Five states have already banned sales of MDPV. Pennsylvania is among many states, including New Jersey, where such bans are being drafted or considered.
U.S. Sen. Charles Schumer (D., N.Y.), along with nine other senators, introduced a bill that would ban the sale of MDPV across the nation.
Earlier this month, the federal Drug Enforcement Agency listed MDPV as a "drug of concern," which means the agency is examining the possibility of banning its sale. But spokeswoman Barbara Carreno said the agency could take 18 months or more to do so.
"We have to justify what we do," she said. "Taking something off the market is a time-consuming process.

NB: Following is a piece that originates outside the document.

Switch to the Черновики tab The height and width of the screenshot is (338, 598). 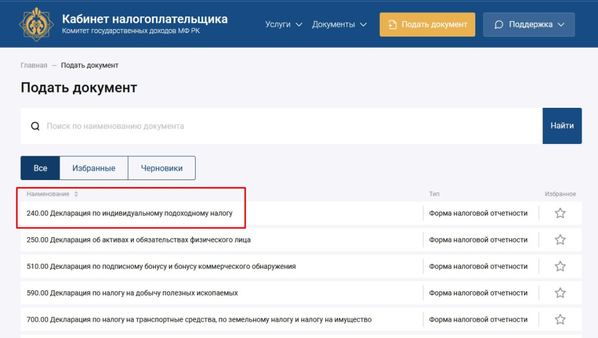(x=162, y=168)
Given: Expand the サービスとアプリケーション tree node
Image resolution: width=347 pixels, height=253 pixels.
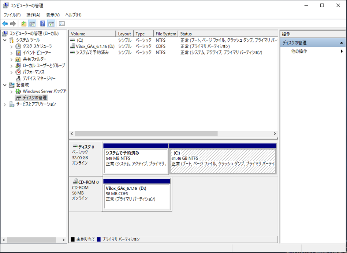Looking at the screenshot, I should point(5,104).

She said the DEA was aware the drug was problematic but had to establish that it was dangerous and merited government intervention.
Brian Edmondson, owner of the Hemp's Above head shop northwest of Harrisburg, said he had received samples of "bath salts" from manufacturers but decided not to sell them.
"It's too hard-core; that's not something we want to get into," said Edmondson, whose shop specializes in incense and pipes.
Nevertheless, he said, he didn't think the legislature ought to rush to ban the product. "If there are legislative concerns of health risks, then test it to make sure it's not safe," he said. "They said that about marijuana, and yet we use it medicinally."
The drug is also causing problems for a sector of the beauty products industry - the makers of Calgon and other traditional bath salts. The Personal Care Products Council, a Washington trade group that represents bath-products manufacturers, issued a statement in January trying to spell the difference between those products and the drug.
"This is not a story about bath salts, this is about designer drugs and the problem with illicit drug knockoffs that are legal," said Jay Ansell, vice president of cosmetic products for the trade group. "Our members are concerned because a good product is being impugned."
Osterhoudt said he had seen several reports of young people injuring themselves by trying to snort one of the best-known traditional bath relaxants: Epsom salts.
They, too, ended up in the emergency room - with bloody noses.